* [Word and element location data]
** START **

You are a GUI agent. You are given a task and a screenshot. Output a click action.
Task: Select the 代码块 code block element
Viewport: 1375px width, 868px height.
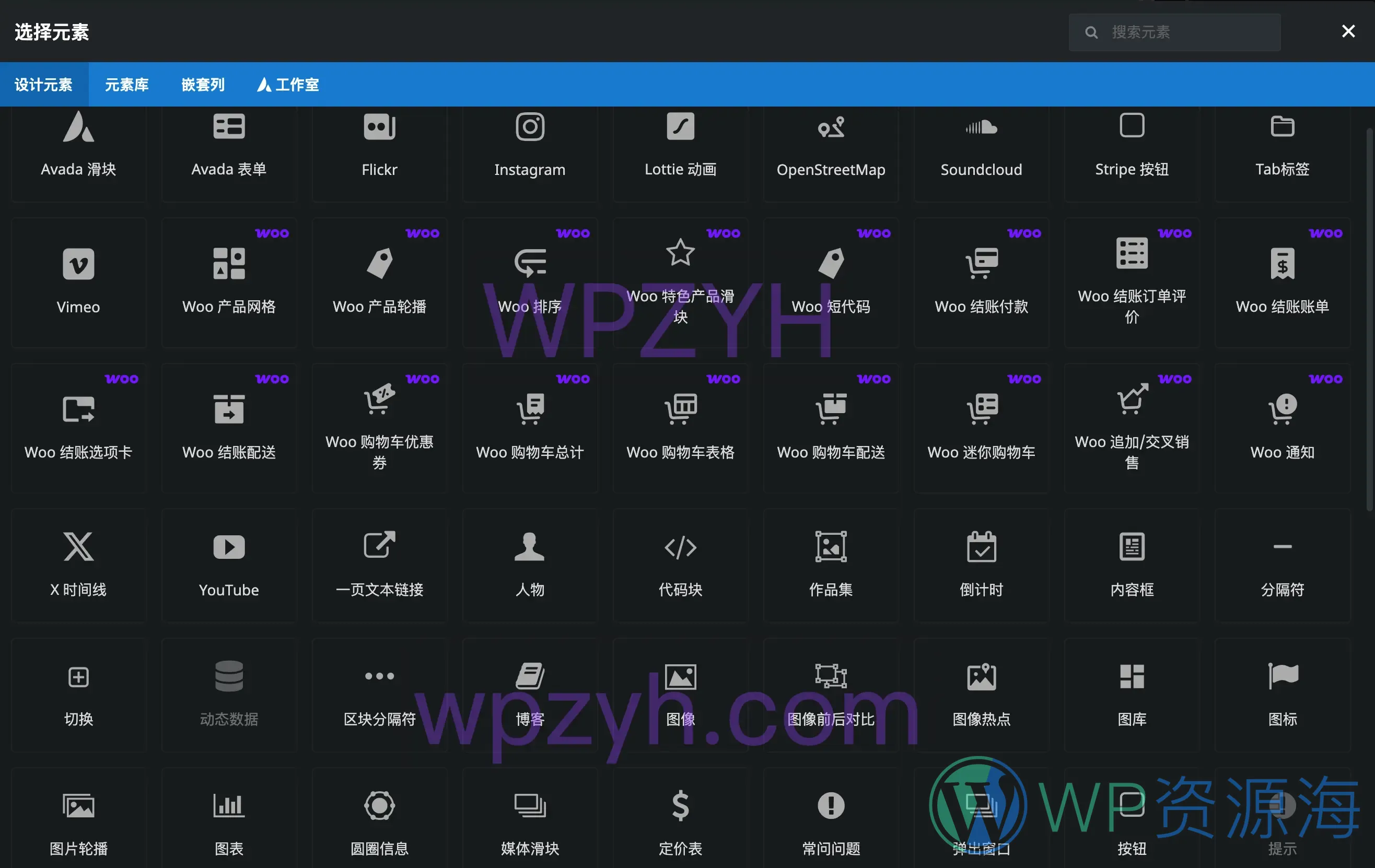680,565
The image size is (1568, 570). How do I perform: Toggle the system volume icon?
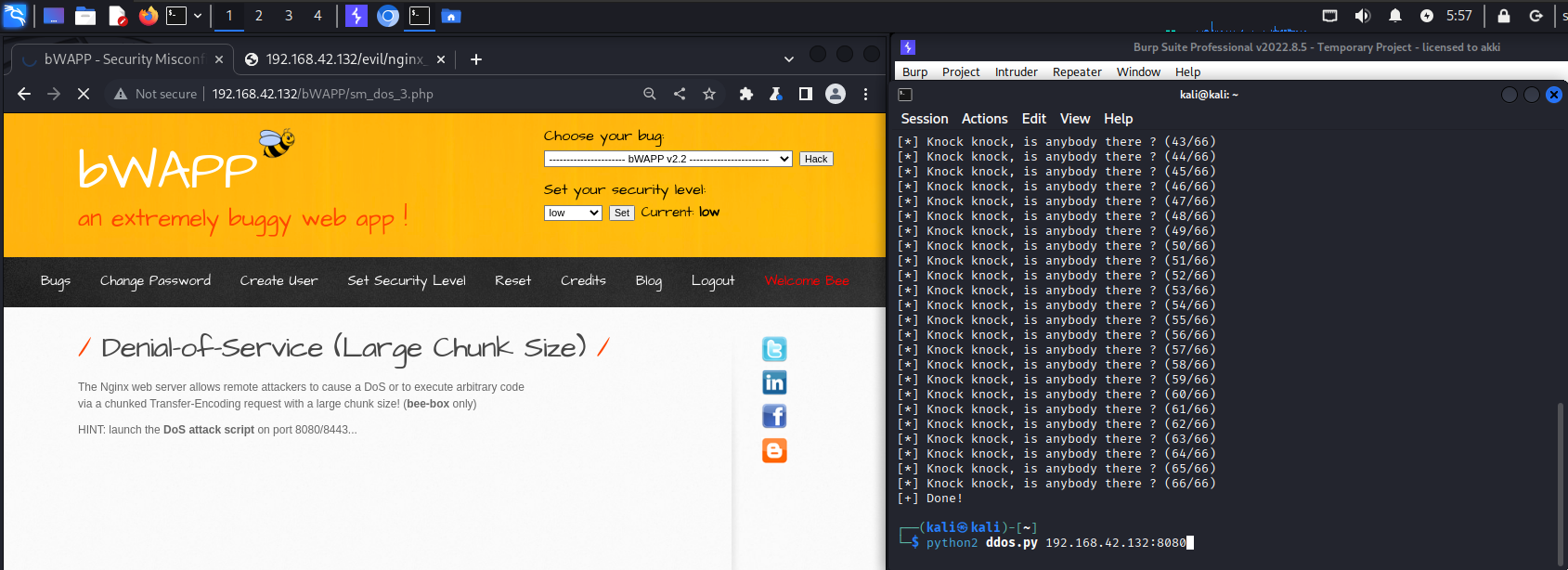point(1362,16)
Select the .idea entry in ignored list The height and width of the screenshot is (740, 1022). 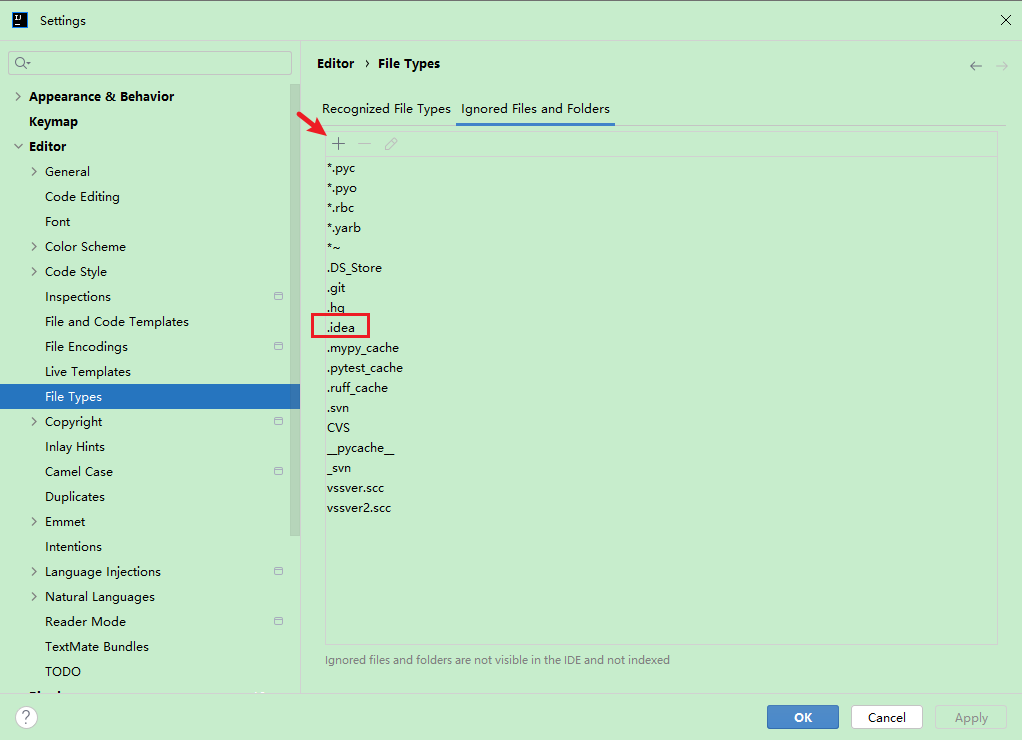[341, 328]
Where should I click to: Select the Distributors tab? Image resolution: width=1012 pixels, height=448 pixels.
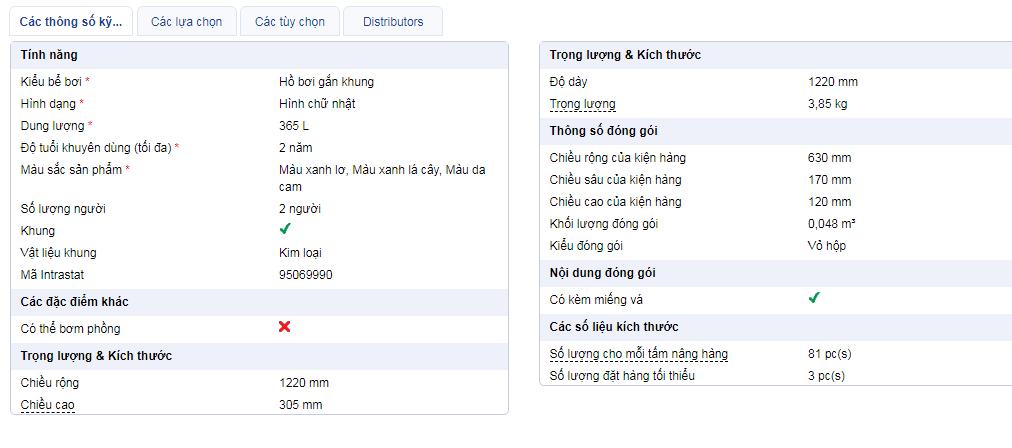click(x=393, y=21)
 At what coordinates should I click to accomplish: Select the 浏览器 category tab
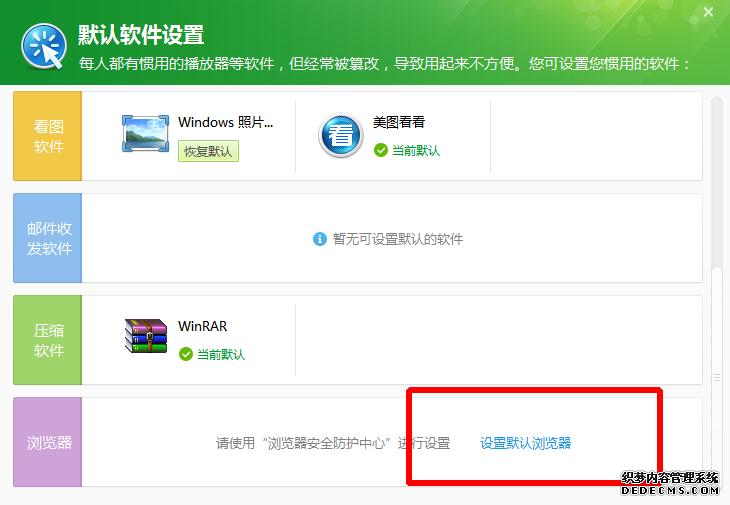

** END **

* [What is being asked]
Reproduce the listing from the line containing "Where should I" through the end of the listing, replacing "Distributors" with "Suppliers" and keeping everything else unchanged. Leave the pictures out.

* [Written solution]
Where should I click to: Select the Suppliers tab? Image resolution: width=1012 pixels, height=448 pixels.
click(x=393, y=21)
 At what coordinates should I click to accomplish: Select the 浏览器 category tab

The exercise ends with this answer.